Mostly likely they are not connected. What are your water parameter readings? How long has the tank been set up? How long have yoiu had the fish?


----------



## alexarose

All water parameters were perfect...ive only had the tank for 3 months...I got the fish around a month ago


----------



## Reefing Madness

alexarose said:


> All water parameters were perfect...ive only had the tank for 3 months...I got the fish around a month ago


Would you mind posting your water parameters? Salinity also? What were you trying to feed him? How many times per day?


----------



## alexarose

Ammonia-0 nitrate-0 nitrite-0 salinity-.025 phosphate-0 calcium- 450 

i fed mysis or bloodworms once a day *and * pellets or flakes once a day too


----------



## Reefing Madness

Bloodworms are not a natural food source for salt water fish. Pellet and Flakes are not all that great also. Was he eating in the days prior to the trouble?


----------



## alexarose

up until the day before


----------



## Reefing Madness

alexarose said:


> up until the day before


Crap. Running out of ideas. Anyone big enough to pick on him?


----------



## Euruproctos

Anthias are generally more sensitive fish to start with and sometimes even minor tank fluctuations can be enough, especially in a young tank, though that may well be incidental.


----------



## alexarose

Euruproctos said:


> Anthias are generally more sensitive fish to start with and sometimes even minor tank fluctuations can be enough, especially in a young tank, though that may well be incidental.


 Now that you mentioned that, before I did the water change, my salinity was low, so I mixed more salt into the water for the change before I put it in the tank. Could that be anything?*c/p*


----------



## Reefing Madness

alexarose said:


> Now that you mentioned that, before I did the water change, my salinity was low, so I mixed more salt into the water for the change before I put it in the tank. Could that be anything?*c/p*


It would only make a difference if your salinity was way off. Not just a few points off.


----------



## alexarose

Off that topic now, and on to the other anthia. Is that anthia okay without a male?


----------



## Reefing Madness

They do best in schools, but will survive by itself.


----------



## Lego Star Wars

What type of anthias was it?
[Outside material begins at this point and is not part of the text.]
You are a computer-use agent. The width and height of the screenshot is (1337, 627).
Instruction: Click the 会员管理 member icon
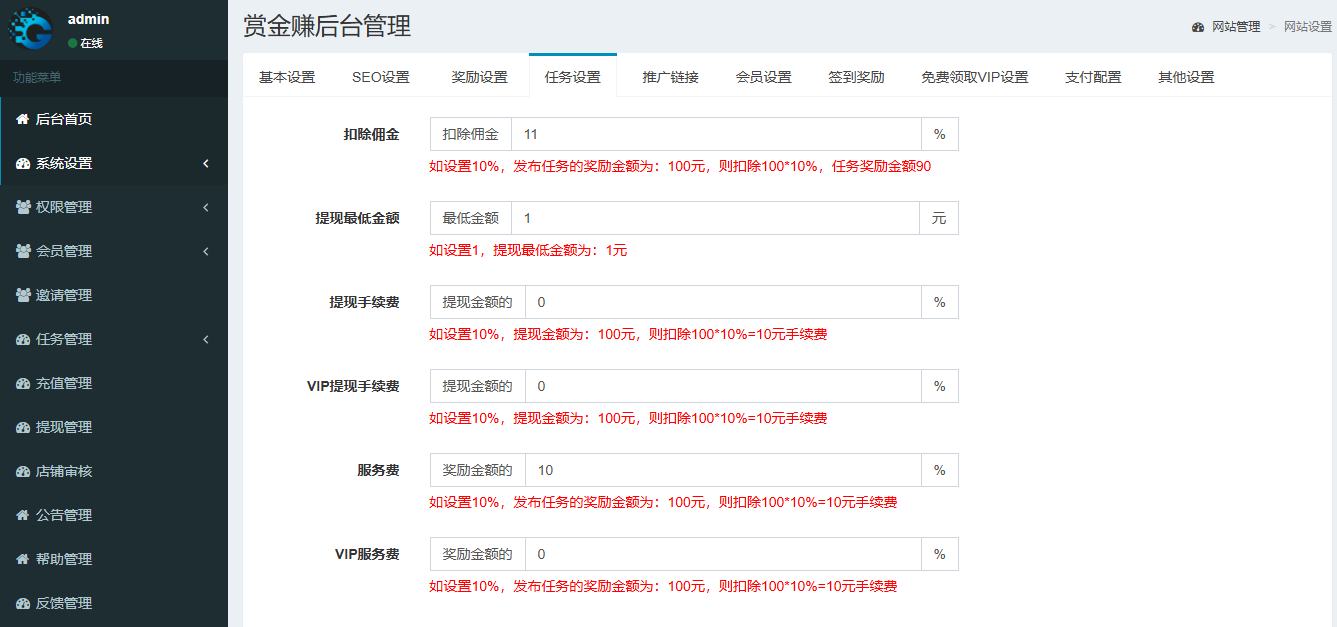coord(21,251)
As common as they are in the hobby and as desirable as they are because of the way they look and their schooling nature, a lot of them just aren't suitable in the aquarium. What size tank? FO, FOWLR, Reef tank? I think the most important question of water parameters when it comes to anthias is, what's your water temperature?
My opinion, depending on the type of anthias, It's probably going to be that your system isn't mature enough and your temperature is too high.


----------



## alexarose

reef and lyretail anthias


----------



## alexarose

75 gallon


----------



## alexarose

do i bring the temp down by adjusting the heater?


----------



## Reefing Madness

Depends on what the temp is, but yes, if yoiu lower the heater temp the water should come down. If it does not, you will need to cool it your self, using fans blowing across the water surface, a chiller, a sump will also help cool the water.


----------



## Dedeo

I lost 2 anthias all within a few hours of each other. The female first then the male and I think it was because of high temps. Tank rose above 85 degrees for 2 days and I was working and didn't notice until the second one died. At first I thought the male finally killed the female he was always picking on her. Don't know why.


----------



## Lego Star Wars

It's hard to say. I'd definitely go with lyretail anthias in a reef. It could be supplier or other induced stress that was out of your hands. As long as your tank is around 78-80 degrees I wouldn't mess w the temperatures at all. It's not worth stressing everything else.


----------



## Reefing Madness

Dedeo said:


> I lost 2 anthias all within a few hours of each other. The female first then the male and I think it was because of high temps. Tank rose above 85 degrees for 2 days and I was working and didn't notice until the second one died. At first I thought the male finally killed the female he was always picking on her. Don't know why.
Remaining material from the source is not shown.